The semantic level that expresses the semantics of parts of the video. Various forms of semantics may be either automatically or manually extracted.
The signal level that represents features related to the video content in terms of colors/textures and motion.

Many works have been done in these different fields. Nevertheless, we show that a better and powerful formalism has to be proposed in order to facilitate the dynamic creation of adaptive video summaries. It is the reason why we proposed the VISU model. This complex model is based both on a stratum data model and on a conceptual graph formalism in order to represent video content. We also make use of the cinematographic structure of the video and some low-level features in a transparent way for the user during the generation of summaries.

An originality of the VISU model is to allow the expression of rich queries for guiding video summary creation.

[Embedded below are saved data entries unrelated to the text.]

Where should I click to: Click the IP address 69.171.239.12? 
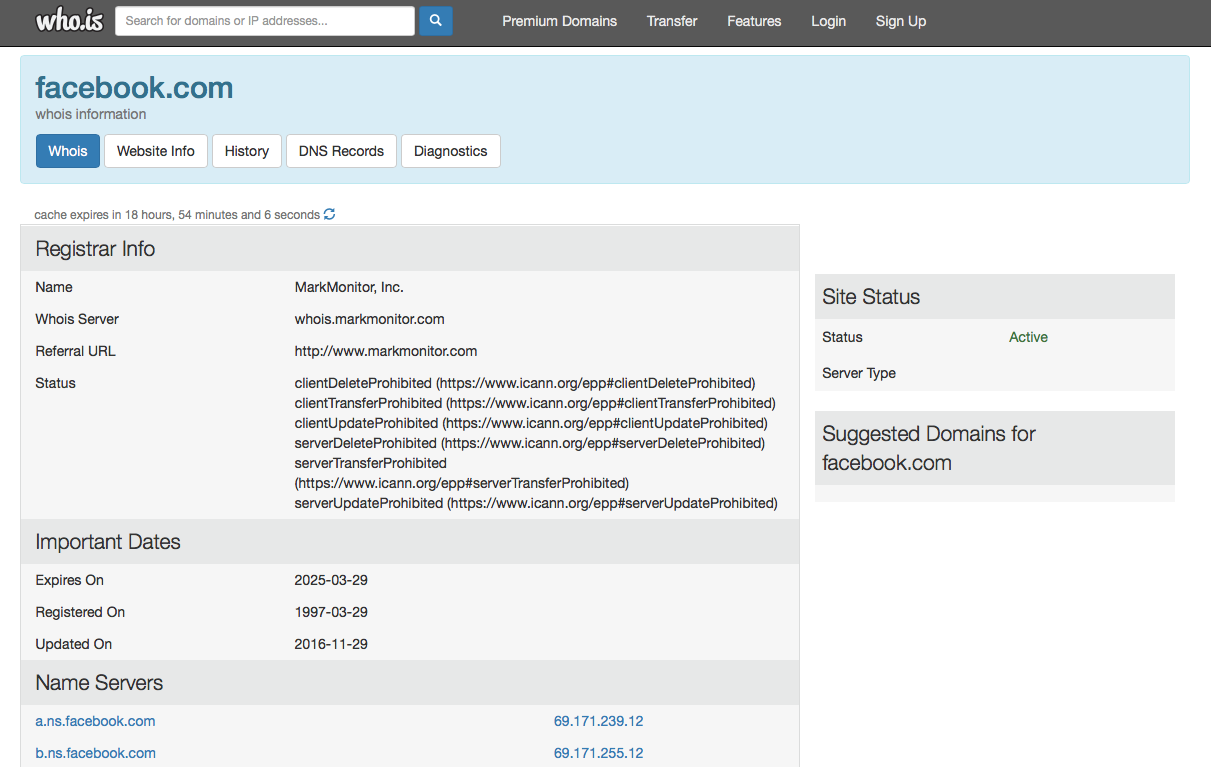click(x=598, y=721)
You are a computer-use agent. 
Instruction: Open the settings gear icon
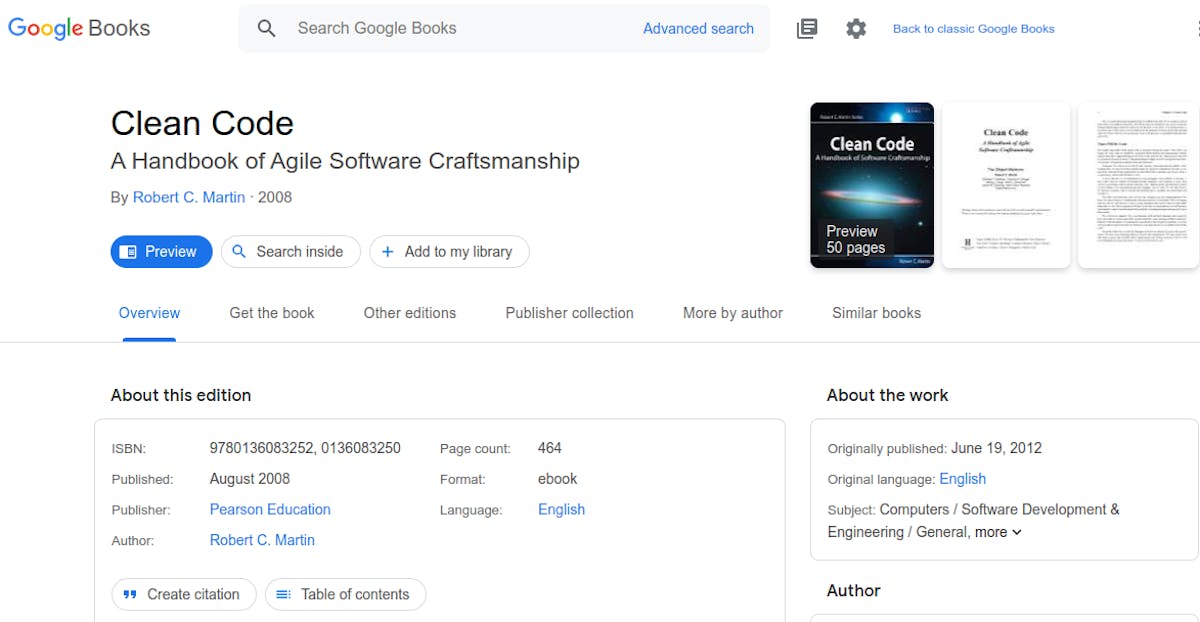[856, 29]
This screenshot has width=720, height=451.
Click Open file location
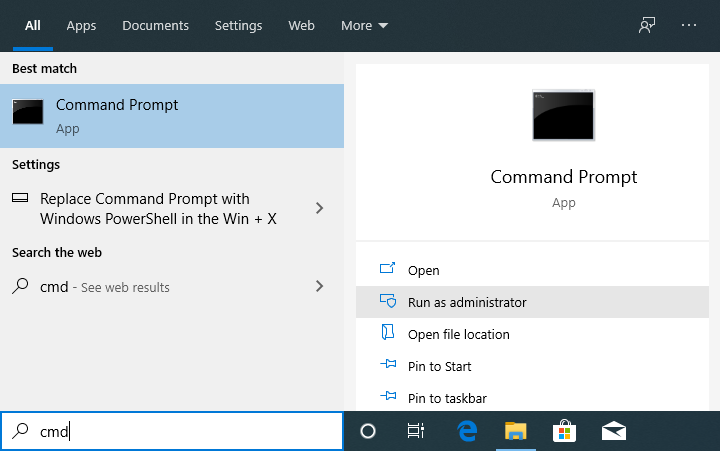[x=458, y=334]
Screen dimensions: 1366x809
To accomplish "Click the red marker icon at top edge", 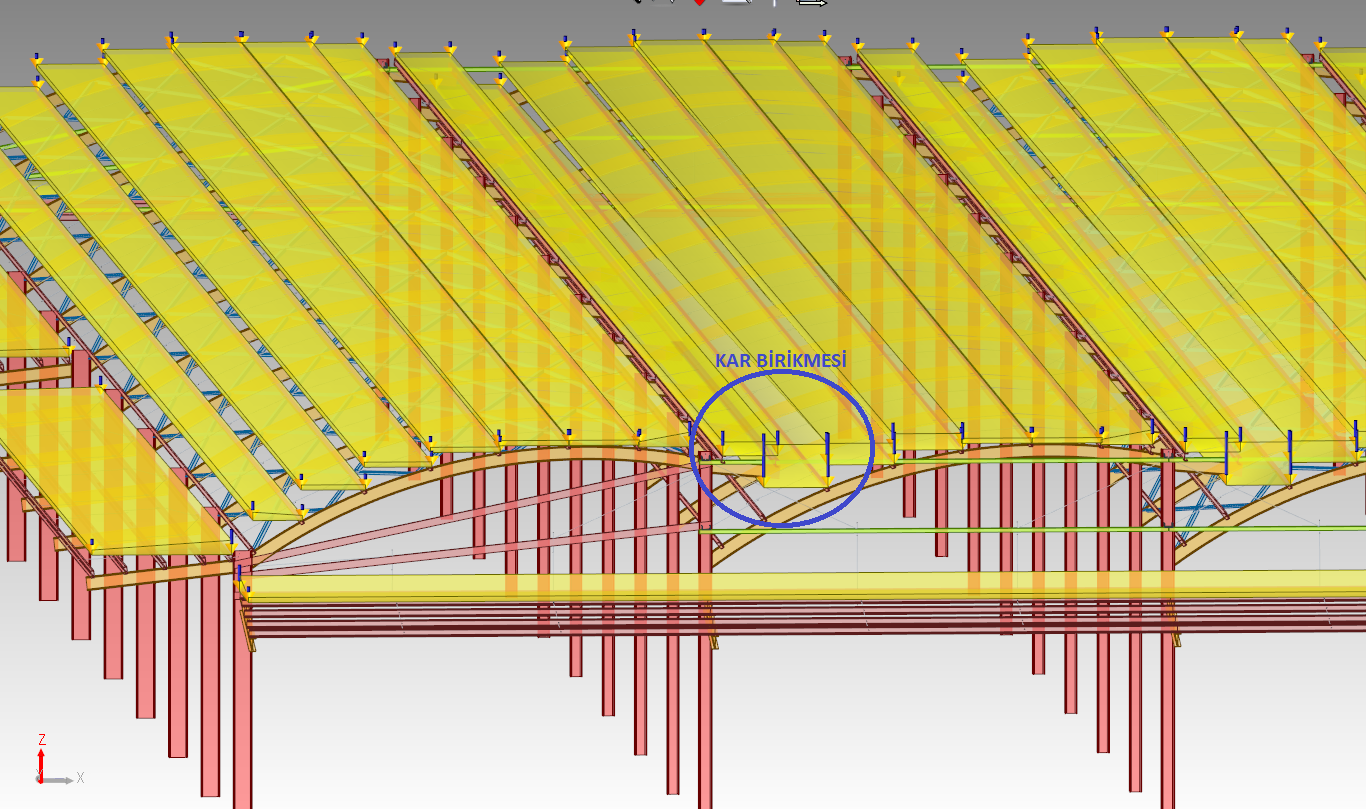I will coord(699,3).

Such rich queries can only be fulfilled by the system if the representation model is able to support effectively complex annotations; that is why we choose to use the conceptual graph formalism as a basis for the annotation structure in VISU. Our approach also makes use of well known values in Information Retrieval, namely the term frequency and inverse document frequency. Such values are known to be effective for retrieval and we apply them on annotations.

The proposed model will be extended to support temporal relations between annotations in the future. We will also in the future use this work to propose a graphical user interface in order to generate automatically query expressions.